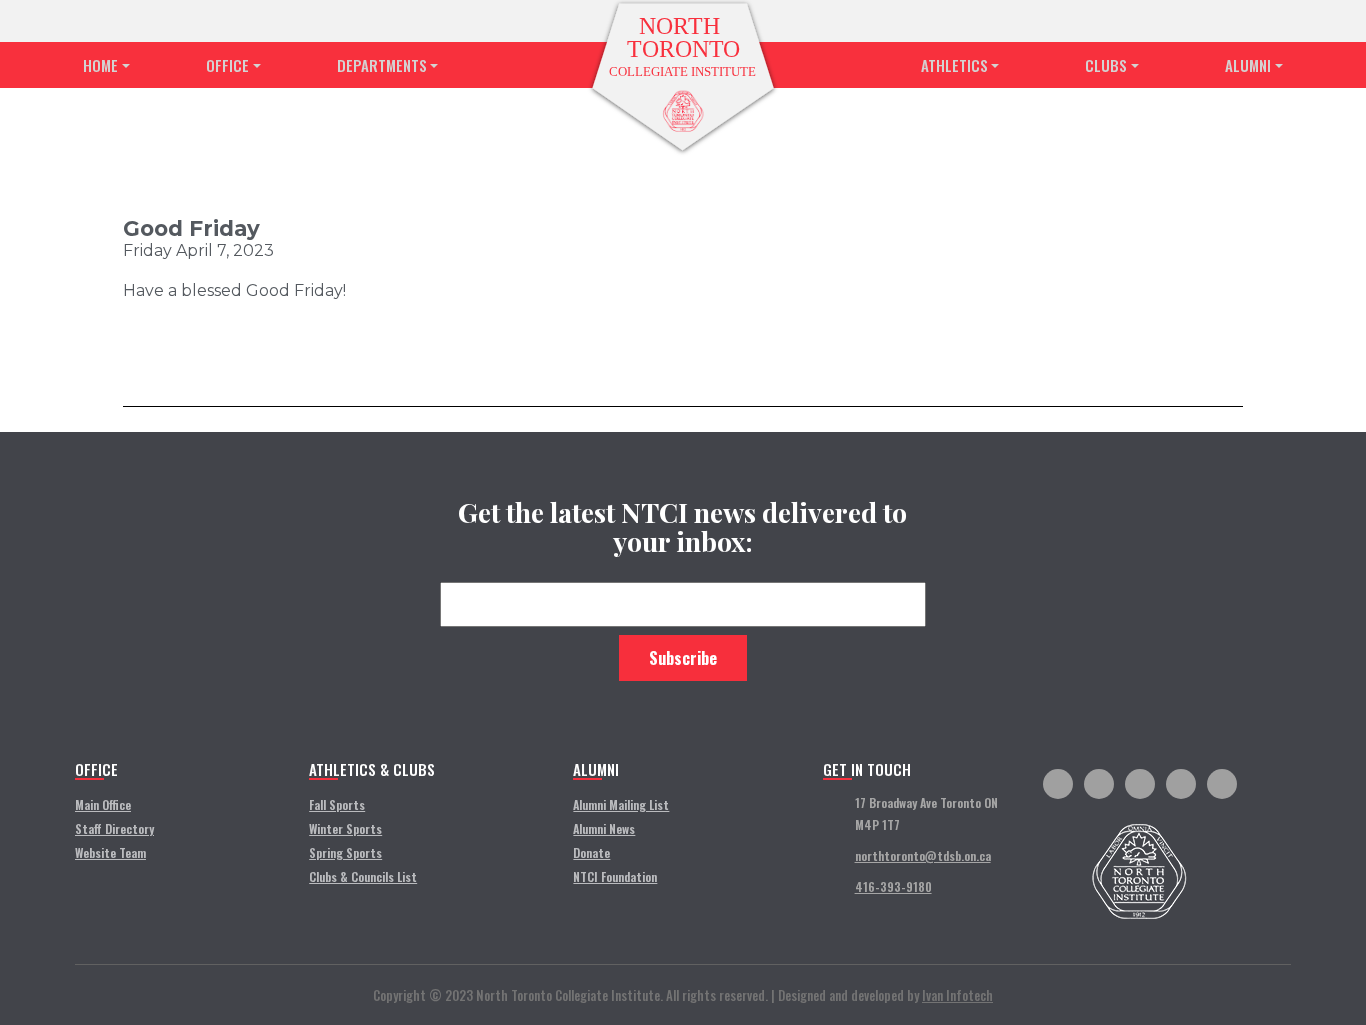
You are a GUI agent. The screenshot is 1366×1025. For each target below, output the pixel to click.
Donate (591, 852)
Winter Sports (345, 828)
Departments (382, 65)
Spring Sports (345, 852)
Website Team (110, 852)
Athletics (954, 65)
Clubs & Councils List (363, 876)
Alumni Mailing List (621, 804)
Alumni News (604, 828)
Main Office (103, 804)
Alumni (1248, 65)
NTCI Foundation (615, 876)
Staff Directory (114, 828)
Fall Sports (337, 804)
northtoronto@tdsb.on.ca (923, 855)
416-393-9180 (893, 886)
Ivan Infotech (957, 995)
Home (100, 65)
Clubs (1106, 65)
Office (227, 65)
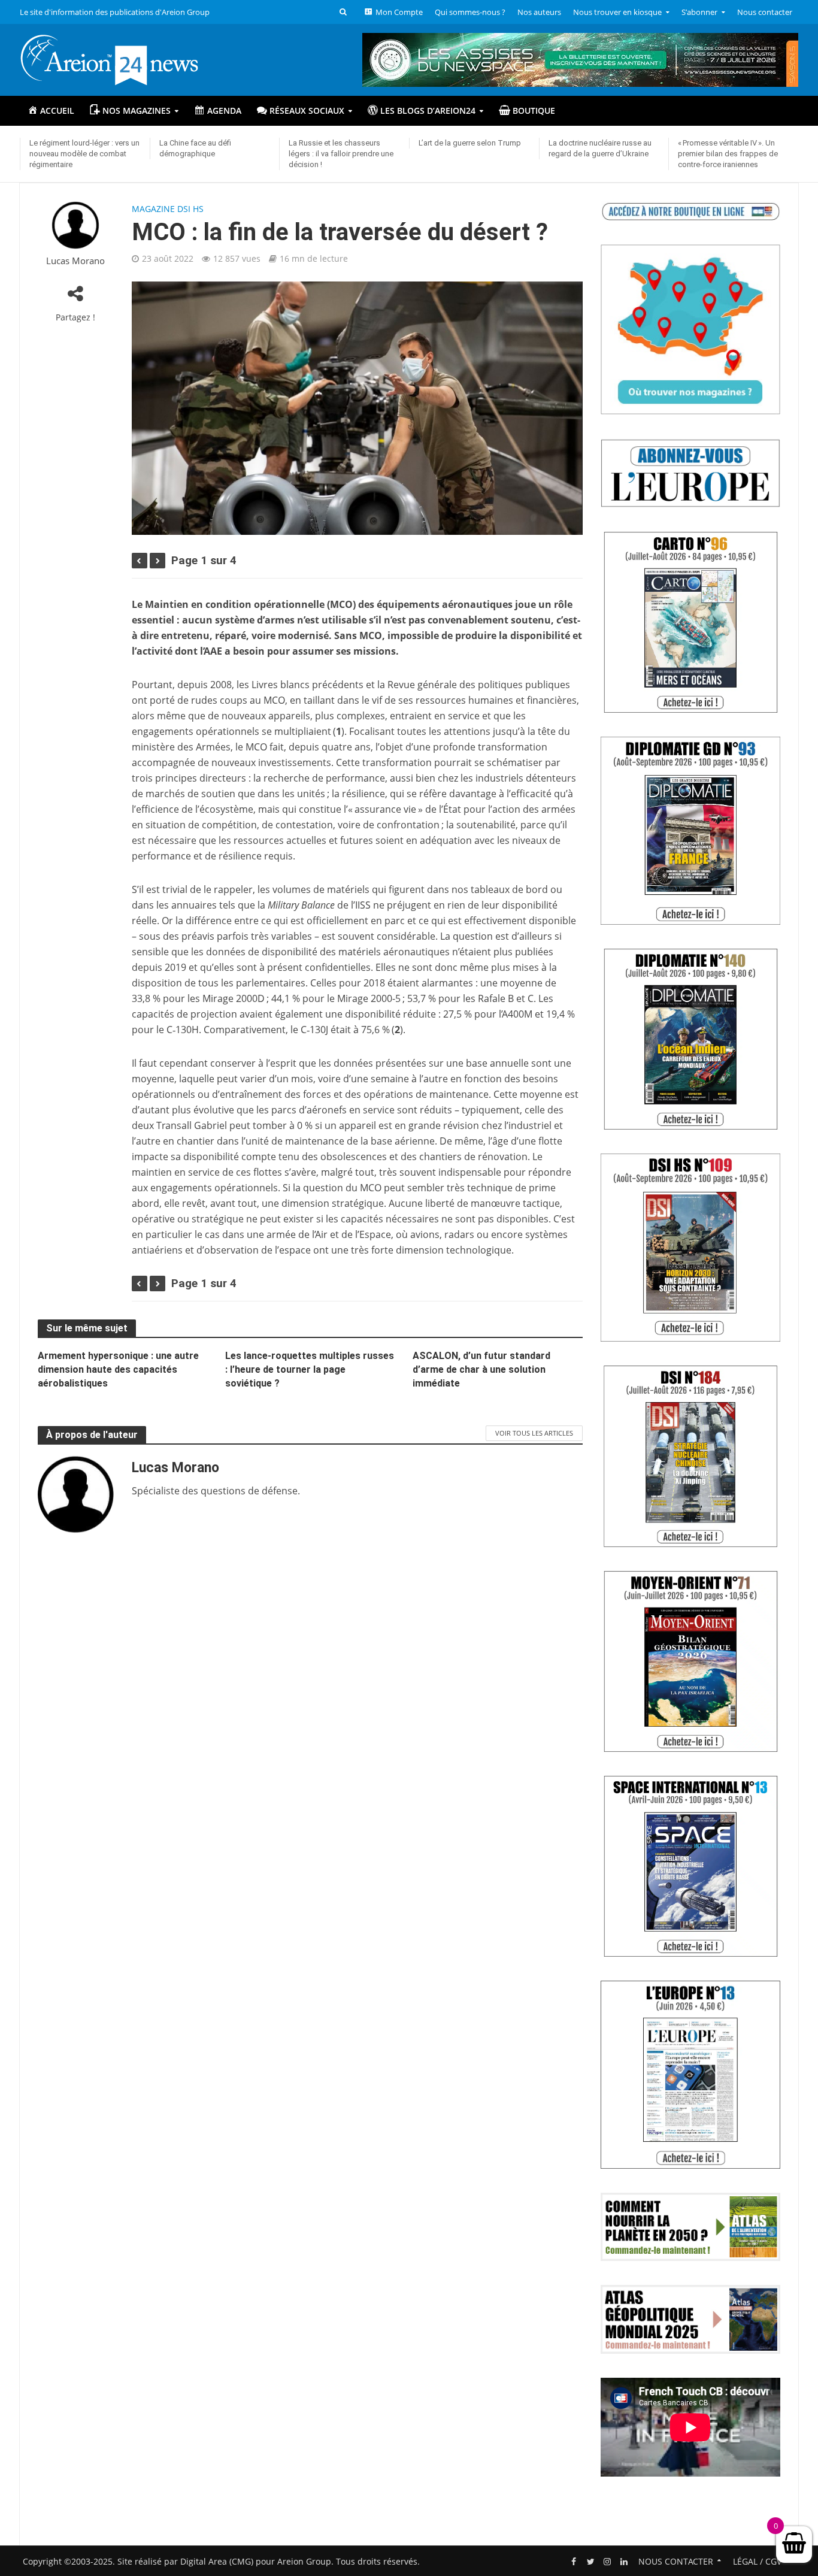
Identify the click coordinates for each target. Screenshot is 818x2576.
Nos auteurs (539, 12)
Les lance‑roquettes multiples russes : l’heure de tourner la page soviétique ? (309, 1369)
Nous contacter (764, 12)
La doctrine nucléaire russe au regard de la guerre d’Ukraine (600, 148)
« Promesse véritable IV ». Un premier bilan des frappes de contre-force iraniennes (728, 153)
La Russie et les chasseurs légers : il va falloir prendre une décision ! (341, 153)
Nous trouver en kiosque (617, 12)
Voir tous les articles (534, 1432)
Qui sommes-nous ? (470, 12)
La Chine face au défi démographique (195, 148)
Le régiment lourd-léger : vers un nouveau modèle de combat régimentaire (84, 153)
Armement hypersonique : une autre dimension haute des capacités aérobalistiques (118, 1369)
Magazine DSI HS (168, 208)
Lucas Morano (75, 261)
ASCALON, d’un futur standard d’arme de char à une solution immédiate (481, 1369)
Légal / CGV (757, 2561)
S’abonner (699, 12)
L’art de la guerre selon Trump (470, 142)
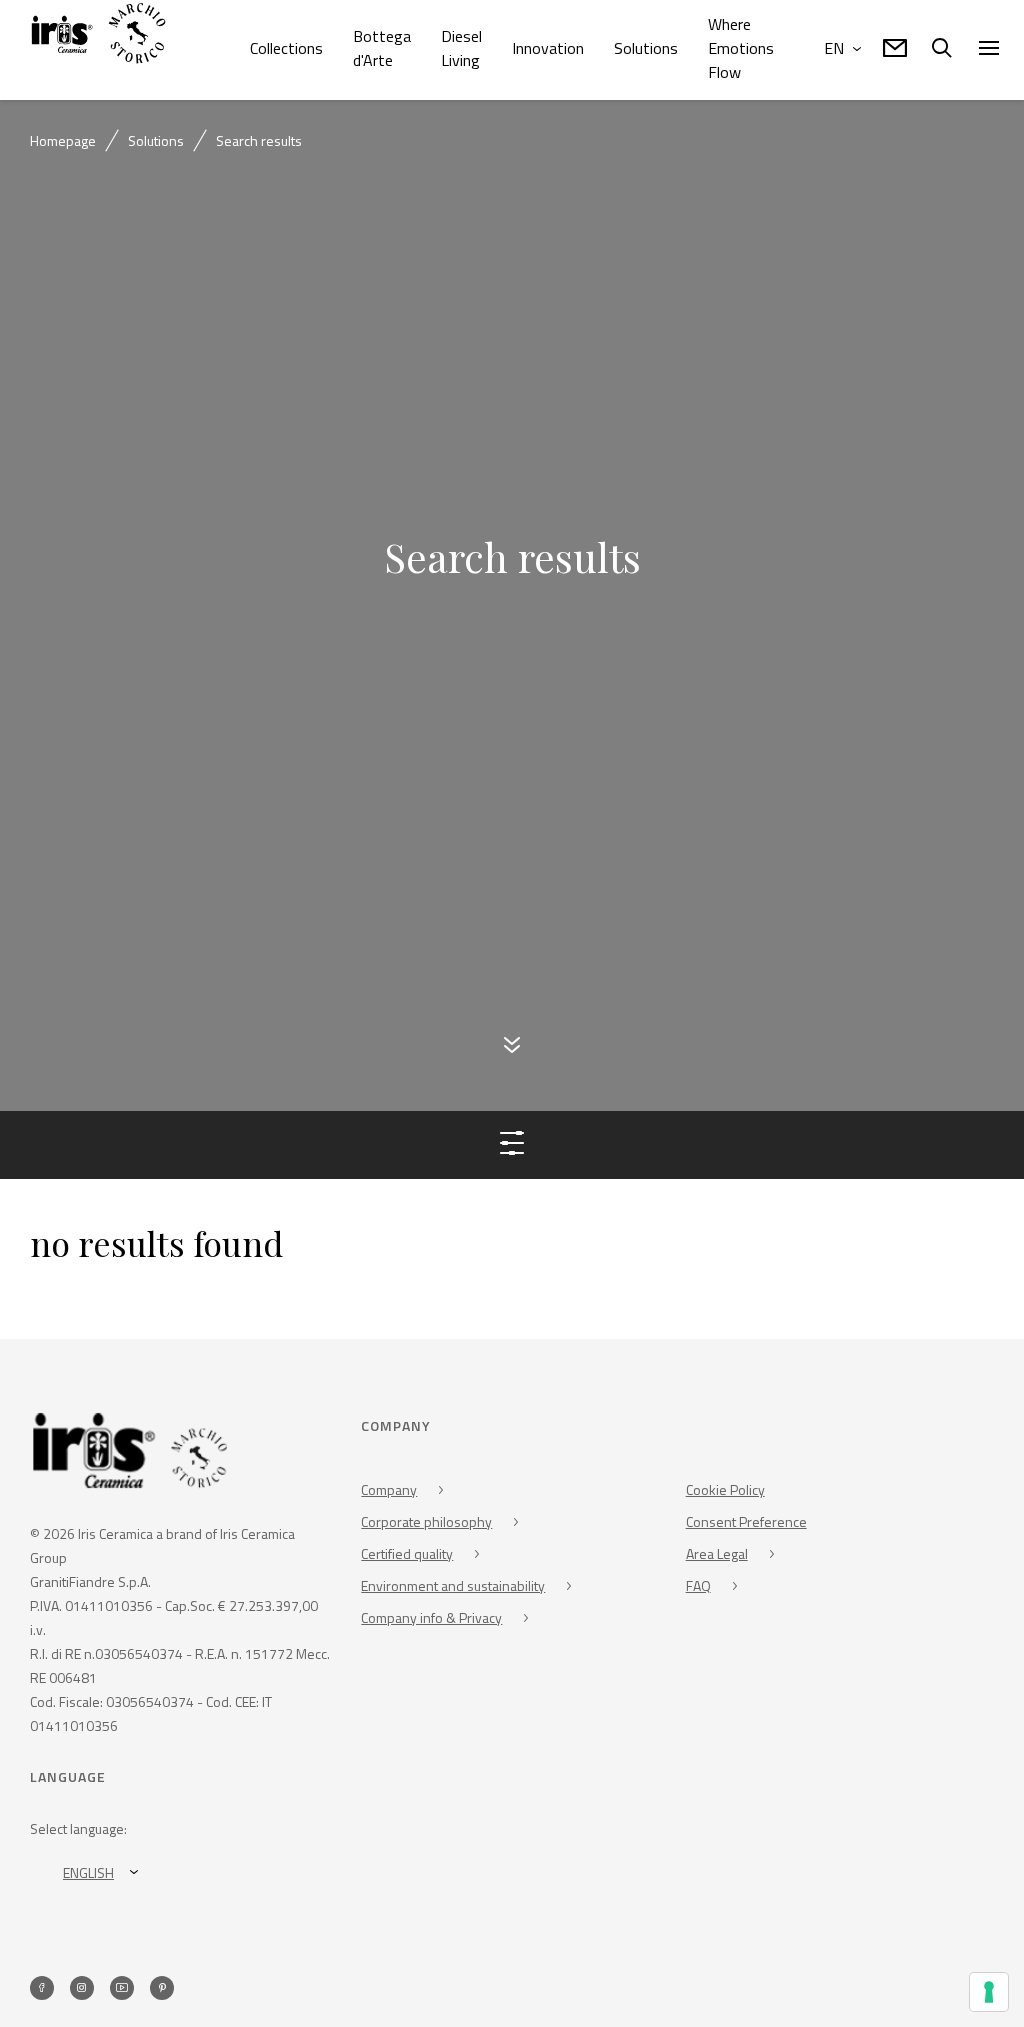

**Task instructions**
A verbatim transcript of the entries above is required, with the pictures left out.

**Answer section**
You are a GUI agent. The screenshot is 1366×1025. For each target below, output the pixel to click.
Donate (591, 852)
Winter Sports (345, 828)
Departments (382, 65)
Spring Sports (345, 852)
Website Team (110, 852)
Athletics (954, 65)
Clubs & Councils List (363, 876)
Alumni Mailing List (621, 804)
Alumni News (604, 828)
Main Office (103, 804)
Alumni (1248, 65)
NTCI Foundation (615, 876)
Staff Directory (114, 828)
Fall Sports (337, 804)
northtoronto@tdsb.on.ca (923, 855)
416-393-9180 (893, 886)
Ivan Infotech (957, 995)
Home (100, 65)
Clubs (1106, 65)
Office (227, 65)
Identify the click coordinates for each target. Screenshot is 818x2576.
Nos auteurs (539, 12)
Les lance‑roquettes multiples russes : l’heure de tourner la page soviétique ? (309, 1369)
Nous contacter (764, 12)
La doctrine nucléaire russe au regard de la guerre d’Ukraine (600, 148)
« Promesse véritable IV ». Un premier bilan des frappes de contre-force iraniennes (728, 153)
La Russie et les chasseurs légers : il va falloir prendre une décision ! (341, 153)
Nous trouver en kiosque (617, 12)
Voir tous les articles (534, 1432)
Qui sommes-nous ? (470, 12)
La Chine face au défi démographique (195, 148)
Le régiment lourd-léger : vers un nouveau modèle de combat régimentaire (84, 153)
Armement hypersonique : une autre dimension haute des capacités aérobalistiques (118, 1369)
Magazine DSI HS (168, 208)
Lucas Morano (75, 261)
ASCALON, d’un futur standard d’arme de char à une solution immédiate (481, 1369)
Légal / CGV (757, 2561)
S’abonner (699, 12)
L’art de la guerre selon Trump (470, 142)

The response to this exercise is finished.